Lorsqu'un caillou propulsé par une volonté inconnue vint percer la quiétude. Il alla s'écraser contre la surface terne de l'étang et, soumis à la gravité, s'enfonça lentement dans la profondeur de la vase. Un murmure scandalisé parcourut l'ensemble de la faune floresque. Les bébés poissons, inquiets, se réfugièrent sous les rassurantes nageoires de leur mère tandis que les papas s'affairaient, à chaque extrémité de la mare, de rassurer les plus téméraires par des contes. Même s'ils faisaient les fiers-à-branchies, ils n'en étaient pas moins outrés du danger que ce caillou incongru venait de faire courir à l'ensemble de la communauté. Les nénuphars maintenaient comme elles le pouvaient une certaine élégance au milieu de ce remous régulier qui avait éparpillé au loin les entreprenantes libellules. Peu à peu elles y parvinrent, sous les moqueries des roseaux qui n'avaient, évidemment, pas rompu. Les animaux étaient en colère et commentaient avec cruauté le manque de politesse de ces cailloux qui viennent choir si improprement au fond de leur royaume. C'était d'ailleurs fort justifié. Un caillou, était-ce bien un caillou ? Pourquoi ne pas l'avoir fait ailleurs, après tout. Le lac n'est qu'à quelques encablures d'ici, un gravillon dans cette étendue n'aurait été qu'une goutte d'eau dans la mer. Cela montre bien le mépris, oui madame, le mépris que l'on peut avoir en ces temps dits modernes pour la tranquillité d'autrui. La madame en question approuvait d'un œil sévère tout en contemplant le désastre. Cela retarderait l'avancée de la journée, perturberait la parade nuptiale des grenouilles, ferait manquer le baptême de la petite dernière mouchette, la famille étant déjà endimanchée. Les poissons étaient toujours effrayés et commençaient à pleurer des larmes invisibles pour nous profanes, mais ô combien déchirants pour leur mère. Le crapaud coausait toujours, répandant ses insanités sur la jeunesse caillouteuse. Les vieux crapauds aiment à donner de bons conseils, sans doute pour se consoler d'avoir été jadis de mauvais exemples.

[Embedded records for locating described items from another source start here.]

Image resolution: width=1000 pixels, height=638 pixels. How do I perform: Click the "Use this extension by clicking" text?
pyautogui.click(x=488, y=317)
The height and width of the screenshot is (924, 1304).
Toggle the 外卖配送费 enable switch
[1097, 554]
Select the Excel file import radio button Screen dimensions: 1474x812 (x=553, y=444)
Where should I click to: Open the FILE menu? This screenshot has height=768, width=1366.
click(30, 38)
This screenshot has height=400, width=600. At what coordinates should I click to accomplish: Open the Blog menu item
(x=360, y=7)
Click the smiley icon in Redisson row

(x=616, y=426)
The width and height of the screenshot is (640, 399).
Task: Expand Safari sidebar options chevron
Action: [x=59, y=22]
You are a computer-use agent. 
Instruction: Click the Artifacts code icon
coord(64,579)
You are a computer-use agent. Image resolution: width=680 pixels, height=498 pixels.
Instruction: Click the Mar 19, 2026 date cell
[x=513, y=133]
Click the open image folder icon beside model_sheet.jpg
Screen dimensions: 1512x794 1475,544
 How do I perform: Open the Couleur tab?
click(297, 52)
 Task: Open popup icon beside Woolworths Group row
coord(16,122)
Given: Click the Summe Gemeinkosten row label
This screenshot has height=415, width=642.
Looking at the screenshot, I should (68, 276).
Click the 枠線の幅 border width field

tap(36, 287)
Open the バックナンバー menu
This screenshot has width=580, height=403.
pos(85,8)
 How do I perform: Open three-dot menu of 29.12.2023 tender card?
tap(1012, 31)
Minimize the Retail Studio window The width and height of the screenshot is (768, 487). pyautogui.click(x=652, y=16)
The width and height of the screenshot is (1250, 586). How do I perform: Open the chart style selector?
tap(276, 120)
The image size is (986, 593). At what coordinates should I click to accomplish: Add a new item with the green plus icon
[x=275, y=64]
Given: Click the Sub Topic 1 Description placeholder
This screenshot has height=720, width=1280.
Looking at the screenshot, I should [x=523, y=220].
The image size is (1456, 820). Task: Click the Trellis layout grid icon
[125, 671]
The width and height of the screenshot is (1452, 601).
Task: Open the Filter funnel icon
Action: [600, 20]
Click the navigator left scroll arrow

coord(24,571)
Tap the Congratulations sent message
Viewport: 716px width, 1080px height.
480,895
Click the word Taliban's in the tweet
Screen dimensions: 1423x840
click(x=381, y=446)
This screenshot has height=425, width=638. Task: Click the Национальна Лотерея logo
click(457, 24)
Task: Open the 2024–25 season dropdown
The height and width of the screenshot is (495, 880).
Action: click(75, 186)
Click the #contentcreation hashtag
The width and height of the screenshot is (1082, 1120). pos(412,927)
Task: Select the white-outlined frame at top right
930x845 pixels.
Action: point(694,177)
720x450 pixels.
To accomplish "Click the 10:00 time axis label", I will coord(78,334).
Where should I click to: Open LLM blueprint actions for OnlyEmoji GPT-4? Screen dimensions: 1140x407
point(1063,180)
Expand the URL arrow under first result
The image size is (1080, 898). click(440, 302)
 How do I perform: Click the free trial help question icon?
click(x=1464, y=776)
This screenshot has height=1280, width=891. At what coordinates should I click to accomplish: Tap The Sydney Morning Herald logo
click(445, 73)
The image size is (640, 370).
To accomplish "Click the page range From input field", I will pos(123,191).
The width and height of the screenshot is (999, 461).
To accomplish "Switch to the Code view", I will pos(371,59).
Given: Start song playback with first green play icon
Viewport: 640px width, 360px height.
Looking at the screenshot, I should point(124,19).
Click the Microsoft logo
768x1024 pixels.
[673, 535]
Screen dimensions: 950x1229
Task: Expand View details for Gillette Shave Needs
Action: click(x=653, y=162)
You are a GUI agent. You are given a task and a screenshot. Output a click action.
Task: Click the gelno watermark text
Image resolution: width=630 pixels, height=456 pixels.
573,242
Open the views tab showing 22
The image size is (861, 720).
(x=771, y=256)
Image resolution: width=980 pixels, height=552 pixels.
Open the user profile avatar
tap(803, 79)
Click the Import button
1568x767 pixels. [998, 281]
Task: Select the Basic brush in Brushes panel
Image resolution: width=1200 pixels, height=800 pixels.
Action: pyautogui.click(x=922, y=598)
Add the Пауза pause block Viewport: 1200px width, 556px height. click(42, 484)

La matinée s'étira paresseusement, ainsi. Peu à peu, les heures allant, la rumeur de la mare s'atténua et revint à son calme initial. Les libellules avaient repris leur tragique ballet dans l'espoir d'une impossible union avec les nénuphars, qui se gardaient bien de le leur dire, bien entendu. La famille Mouche avait pu s'arranger pour sa cérémonie. La vase reprenait ses droits, allait épandre à nouveau sa valse vers le centre du marais.

 

Restait le caillou, qui avait fini par atterrir au fond, et qui y resterait immobile et vite oublié, jusqu'à la fin des temps.